::: DATASET RECORDS
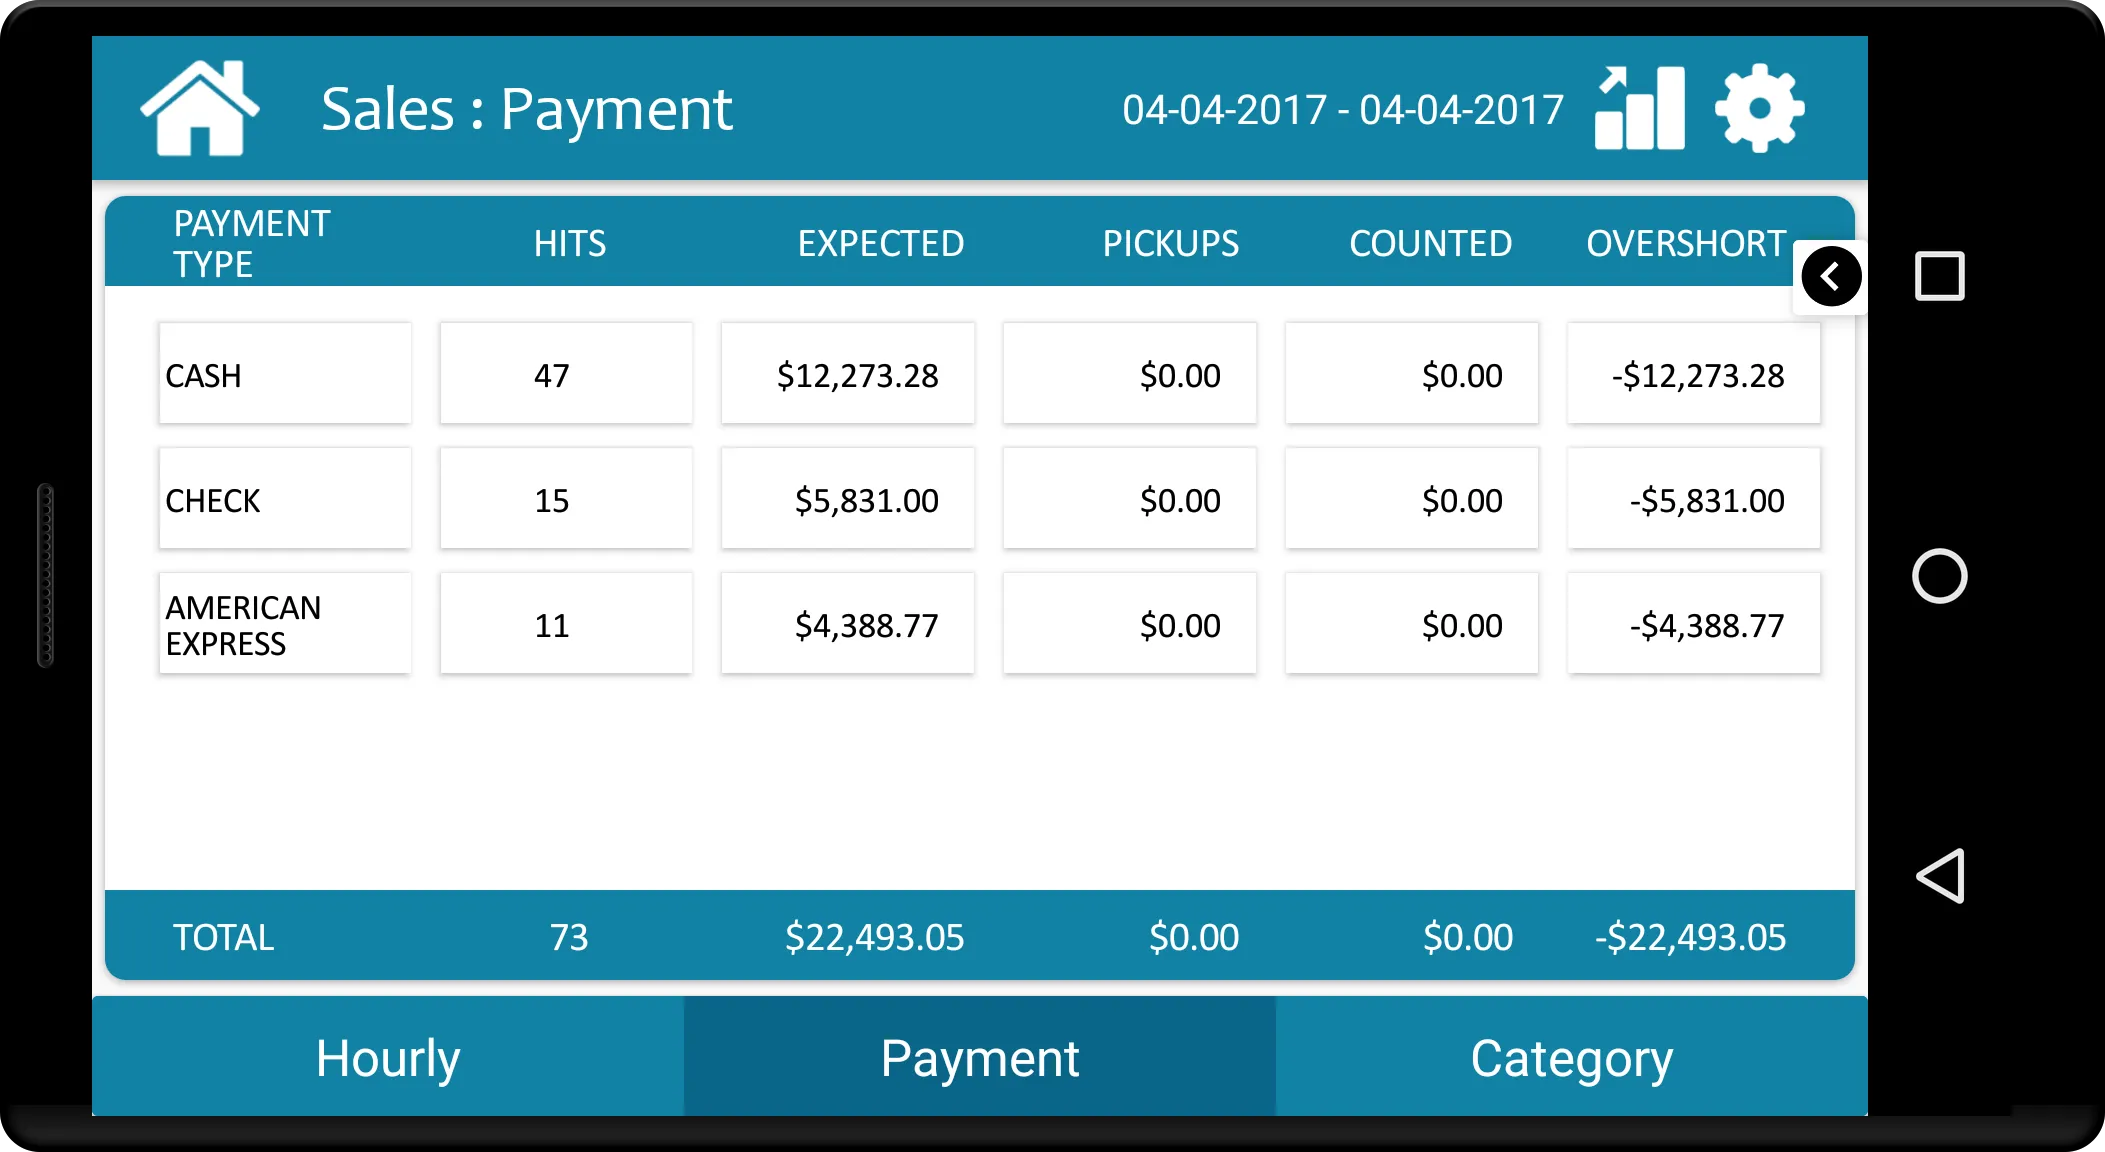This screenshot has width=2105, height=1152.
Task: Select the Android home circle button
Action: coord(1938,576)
::::::
::: DATASET RECORDS
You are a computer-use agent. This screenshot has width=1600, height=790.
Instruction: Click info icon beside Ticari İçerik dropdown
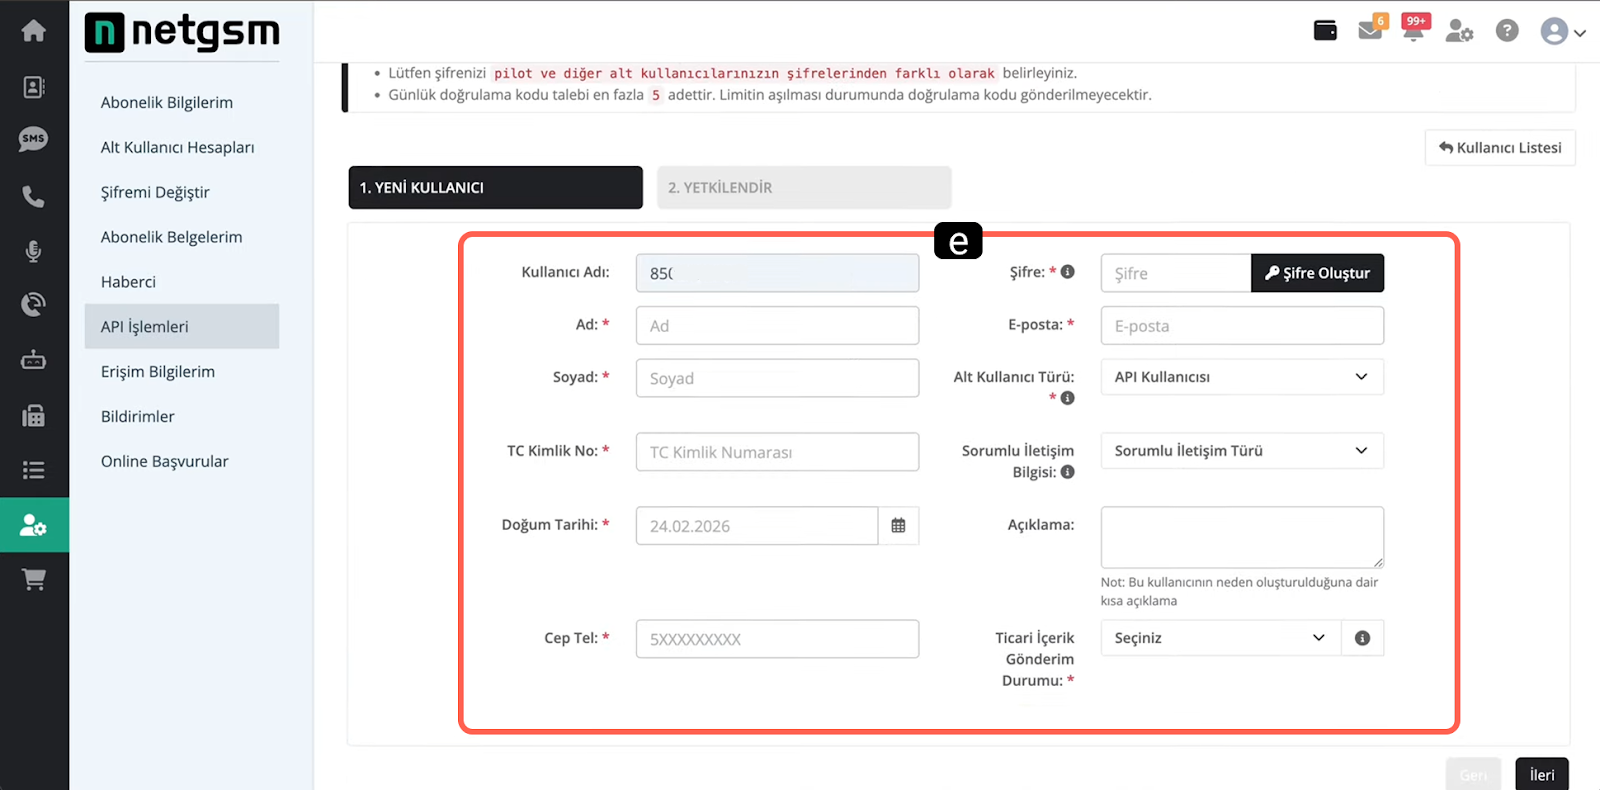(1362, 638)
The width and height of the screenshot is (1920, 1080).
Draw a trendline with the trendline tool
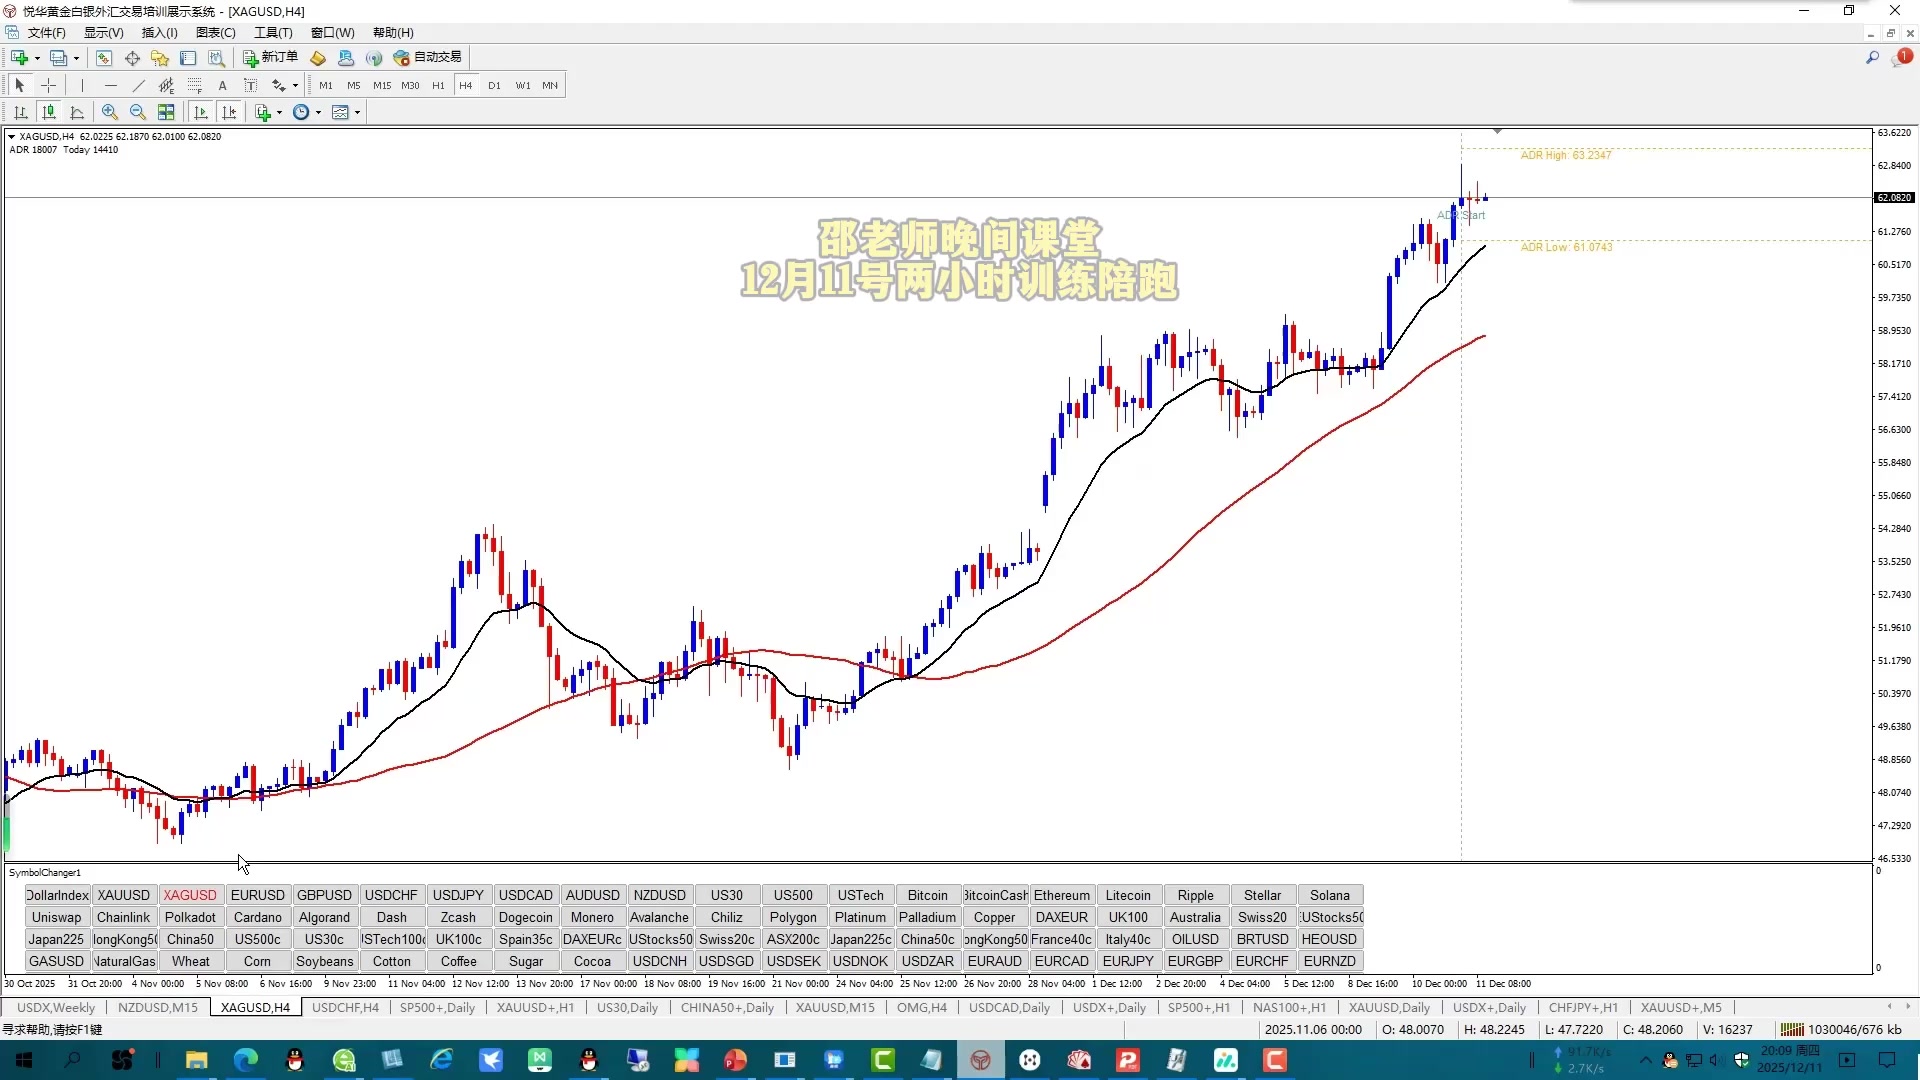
::::::
• EXERCISE: Print everything from the line containing "The width and" down to the line containing "Draw a trendline with the trendline tool", both included, with each line exactly as it appears.

• WRITTEN SOLUTION:
The width and height of the screenshot is (1920, 1080).
Draw a trendline with the trendline tool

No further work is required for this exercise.